Supervision and enforcement authority
- Bars must be under the supervision of the Department of the Interior, which is charged with enforcing Executive Order No. 326.
- When public interest requires, or at the request of the operator or concessionaire, the mayor of the city, municipality or municipal district concerned may assign one or more policemen to maintain peace and order in or around the bar premises and enforce the provisions of Executive Order No. 326 and other municipal or sanitary regulations.
Permits, licenses, fees, and approvals
- A permit for the opening or operation of a bar is issued by the city or provincial treasurer or his duly designated representative.
- No permit is issued unless the applicant has complied with the provisions of Executive Order No. 326.
- Operators or concessionaires must also obtain a license for operation from the treasurer of the city, municipality or municipal district concerned.
- The license is issued upon payment of a license fee of not less than one hundred pesos annually or twenty-five pesos quarterly.
- Existing ordinances prescribing higher fees remain in force until otherwise prescribed by the President.
- A city or municipal council may impose a higher fee upon approval of the President.
Complaints, investigation, and cancellation
- Any person who believes a bar is established or located in a place not authorized by Executive Order No. 326 may file a protest with the Secretary of the Interior.
- The Secretary of the Interior is authorized, after proper investigation, to decide the case or cancel the permit and license.
Appeals from treasurer actions
- Any action of the city, provincial or municipal treasurer under the permit and license provisions may be appealed to the Secretary of the Interior.
- The Secretary of the Interior’s decision on appeal is final.

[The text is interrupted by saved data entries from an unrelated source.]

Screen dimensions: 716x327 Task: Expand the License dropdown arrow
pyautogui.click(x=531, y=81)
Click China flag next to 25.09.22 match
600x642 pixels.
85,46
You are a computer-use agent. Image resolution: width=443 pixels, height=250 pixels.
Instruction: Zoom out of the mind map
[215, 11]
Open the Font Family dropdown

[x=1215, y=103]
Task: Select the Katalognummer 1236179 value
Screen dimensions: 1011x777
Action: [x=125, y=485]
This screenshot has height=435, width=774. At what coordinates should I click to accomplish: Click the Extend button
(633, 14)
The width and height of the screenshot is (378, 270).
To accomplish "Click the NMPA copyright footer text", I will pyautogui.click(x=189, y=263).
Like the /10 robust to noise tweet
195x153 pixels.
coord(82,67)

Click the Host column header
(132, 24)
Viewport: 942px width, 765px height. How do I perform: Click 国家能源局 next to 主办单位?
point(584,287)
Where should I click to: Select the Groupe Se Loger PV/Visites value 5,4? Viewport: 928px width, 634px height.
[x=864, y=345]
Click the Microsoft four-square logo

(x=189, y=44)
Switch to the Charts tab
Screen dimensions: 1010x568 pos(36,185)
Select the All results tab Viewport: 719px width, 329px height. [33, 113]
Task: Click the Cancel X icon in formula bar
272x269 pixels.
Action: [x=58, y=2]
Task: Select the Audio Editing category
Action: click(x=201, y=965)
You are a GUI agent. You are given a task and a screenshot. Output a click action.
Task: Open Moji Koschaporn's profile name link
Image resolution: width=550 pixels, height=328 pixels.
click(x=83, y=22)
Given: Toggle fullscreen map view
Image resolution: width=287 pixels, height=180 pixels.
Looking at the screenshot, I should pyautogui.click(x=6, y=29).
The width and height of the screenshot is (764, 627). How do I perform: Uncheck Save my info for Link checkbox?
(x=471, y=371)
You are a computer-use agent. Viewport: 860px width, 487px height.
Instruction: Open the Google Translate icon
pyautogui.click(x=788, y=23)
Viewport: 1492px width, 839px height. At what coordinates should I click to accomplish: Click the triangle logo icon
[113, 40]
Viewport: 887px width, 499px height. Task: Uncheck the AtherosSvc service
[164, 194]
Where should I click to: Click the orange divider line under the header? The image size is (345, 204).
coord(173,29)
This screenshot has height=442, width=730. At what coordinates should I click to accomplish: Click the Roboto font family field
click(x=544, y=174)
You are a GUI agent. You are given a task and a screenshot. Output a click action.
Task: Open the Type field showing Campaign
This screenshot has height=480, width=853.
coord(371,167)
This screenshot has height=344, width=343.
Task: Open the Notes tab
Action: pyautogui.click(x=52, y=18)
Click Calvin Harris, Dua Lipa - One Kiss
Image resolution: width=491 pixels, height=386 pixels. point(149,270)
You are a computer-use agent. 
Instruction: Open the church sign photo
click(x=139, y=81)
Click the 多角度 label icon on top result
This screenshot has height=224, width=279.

Gambling prohibition and revocation
- The Secretary of the Interior must revoke any permit or license granted under Executive Order No. 326 upon satisfactory evidence that gambling or playing of any prohibited game has taken place within the premises of a bar.
Penalties for violations and forfeiture
- Upon violation of any regulation in Executive Order No. 326, the Secretary of the Interior withdraws the bar’s permit and revokes the license.
- Revocation withdraws the permit and revokes the license.
- Such revocation operates to forfeit to the city or municipality concerned all sums paid therefor.
Transitory treatment for existing bars
- Bars operating on January 1, 1941 that are within the prohibited zones or distances in paragraph two or do not comply with the building requirements in paragraph three must be given one year’s notice to close, transfer, or otherwise comply.
- In special cases and for justifiable reasons, the Secretary of the Interior, with the approval of the President, may authorize continued operation in the present location.